The nurse is caring for a client with a ventricular shunt for hydrocephalus. Which finding requires immediate reporting?
- A. Clear drainage from the incision
- B. Mild headache
- C. Temperature of 98.6°F (37°C)
- D. Pupils equal and reactive
Correct Answer: A
Rationale: Clear drainage from a shunt incision may indicate cerebrospinal fluid leakage, a serious complication requiring immediate reporting.
A client with a history of schizophrenia is prescribed olanzapine (Zyprexa). The nurse should monitor the client for which of the following adverse effects?
- A. Weight gain.
- B. Hypoglycemia.
- C. Bradycardia.
- D. Hypotension.
Correct Answer: A
Rationale: Olanzapine commonly causes weight gain, requiring monitoring.
A client with a history of depression is prescribed trazodone (Desyrel).

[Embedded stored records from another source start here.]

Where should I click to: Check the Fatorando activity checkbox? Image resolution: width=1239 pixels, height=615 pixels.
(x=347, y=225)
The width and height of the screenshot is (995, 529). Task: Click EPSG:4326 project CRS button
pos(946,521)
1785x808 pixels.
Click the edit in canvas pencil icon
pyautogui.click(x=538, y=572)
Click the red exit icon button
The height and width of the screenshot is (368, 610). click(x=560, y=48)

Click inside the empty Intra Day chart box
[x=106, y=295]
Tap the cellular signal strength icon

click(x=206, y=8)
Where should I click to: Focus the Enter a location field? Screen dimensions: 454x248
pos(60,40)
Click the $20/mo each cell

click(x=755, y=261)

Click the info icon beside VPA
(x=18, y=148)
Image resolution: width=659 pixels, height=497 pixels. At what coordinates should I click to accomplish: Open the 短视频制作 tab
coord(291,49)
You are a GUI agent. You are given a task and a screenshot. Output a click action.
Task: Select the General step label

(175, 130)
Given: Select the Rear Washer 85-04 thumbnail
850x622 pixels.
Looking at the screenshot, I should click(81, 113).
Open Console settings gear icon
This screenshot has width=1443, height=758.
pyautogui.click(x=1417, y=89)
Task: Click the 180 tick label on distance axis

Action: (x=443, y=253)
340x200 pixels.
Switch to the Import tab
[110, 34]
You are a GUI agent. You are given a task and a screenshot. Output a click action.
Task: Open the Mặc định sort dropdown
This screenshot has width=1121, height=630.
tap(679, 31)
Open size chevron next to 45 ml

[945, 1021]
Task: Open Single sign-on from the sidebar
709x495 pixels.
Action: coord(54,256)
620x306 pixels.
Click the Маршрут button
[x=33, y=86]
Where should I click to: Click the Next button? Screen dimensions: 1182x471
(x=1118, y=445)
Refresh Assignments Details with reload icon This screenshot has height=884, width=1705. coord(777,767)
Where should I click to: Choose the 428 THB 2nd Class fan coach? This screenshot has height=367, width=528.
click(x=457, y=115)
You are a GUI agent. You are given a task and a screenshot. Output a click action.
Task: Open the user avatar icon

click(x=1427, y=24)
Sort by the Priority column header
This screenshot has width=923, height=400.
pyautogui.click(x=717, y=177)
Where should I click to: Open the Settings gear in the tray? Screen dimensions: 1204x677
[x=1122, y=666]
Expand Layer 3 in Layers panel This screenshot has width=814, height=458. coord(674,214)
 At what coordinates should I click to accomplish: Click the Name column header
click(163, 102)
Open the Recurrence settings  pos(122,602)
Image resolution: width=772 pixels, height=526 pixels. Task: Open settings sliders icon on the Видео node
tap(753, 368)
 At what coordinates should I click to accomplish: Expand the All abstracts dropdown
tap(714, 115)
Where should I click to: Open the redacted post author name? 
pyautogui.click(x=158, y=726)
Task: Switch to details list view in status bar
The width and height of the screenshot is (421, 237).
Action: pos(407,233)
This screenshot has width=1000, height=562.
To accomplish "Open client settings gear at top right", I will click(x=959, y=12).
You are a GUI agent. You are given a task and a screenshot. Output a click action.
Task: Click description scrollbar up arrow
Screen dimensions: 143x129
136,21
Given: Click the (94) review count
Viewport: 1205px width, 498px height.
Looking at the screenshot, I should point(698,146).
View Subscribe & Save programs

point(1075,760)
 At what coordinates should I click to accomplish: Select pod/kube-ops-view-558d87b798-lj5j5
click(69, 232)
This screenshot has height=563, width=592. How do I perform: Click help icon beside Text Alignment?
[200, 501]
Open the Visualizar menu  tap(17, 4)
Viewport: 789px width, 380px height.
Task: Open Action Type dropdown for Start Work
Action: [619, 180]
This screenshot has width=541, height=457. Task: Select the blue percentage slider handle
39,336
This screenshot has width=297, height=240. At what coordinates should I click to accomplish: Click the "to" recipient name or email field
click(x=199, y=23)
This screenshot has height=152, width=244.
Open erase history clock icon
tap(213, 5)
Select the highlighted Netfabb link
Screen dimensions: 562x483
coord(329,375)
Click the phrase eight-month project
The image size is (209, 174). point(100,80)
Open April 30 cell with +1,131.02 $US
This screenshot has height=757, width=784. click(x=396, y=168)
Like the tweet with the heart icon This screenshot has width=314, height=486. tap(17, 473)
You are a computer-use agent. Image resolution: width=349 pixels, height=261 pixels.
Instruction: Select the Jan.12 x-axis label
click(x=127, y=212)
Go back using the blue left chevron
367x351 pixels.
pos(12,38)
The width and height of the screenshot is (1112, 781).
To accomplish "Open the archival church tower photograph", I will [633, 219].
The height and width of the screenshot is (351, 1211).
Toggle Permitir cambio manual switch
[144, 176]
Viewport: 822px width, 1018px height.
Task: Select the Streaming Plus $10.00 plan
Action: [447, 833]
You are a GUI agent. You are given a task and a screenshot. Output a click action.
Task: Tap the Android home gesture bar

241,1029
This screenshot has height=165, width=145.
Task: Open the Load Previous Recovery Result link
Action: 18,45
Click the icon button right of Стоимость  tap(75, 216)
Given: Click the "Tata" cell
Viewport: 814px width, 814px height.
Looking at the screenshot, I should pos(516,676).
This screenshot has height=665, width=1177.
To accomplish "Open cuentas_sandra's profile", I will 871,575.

The nurse should instruct the client to take the medication:
- A. In the morning to avoid sedation.
- B. At bedtime to promote sleep.
- C. With meals to enhance absorption.
- D. As needed for low mood.
Correct Answer: B
Rationale: Trazodone is sedating and should be taken at bedtime to promote sleep and manage depression.
A client with a history of multiple sclerosis is admitted with muscle weakness. The nurse should include which of the following in the plan of care?
- A. Assist with activities of daily living.
- B. Restrict physical activity.
- C. Provide a high-carbohydrate diet.
- D. Limit fluid intake.
Correct Answer: A
Rationale: Assisting with activities of daily living supports safety and independence in multiple sclerosis.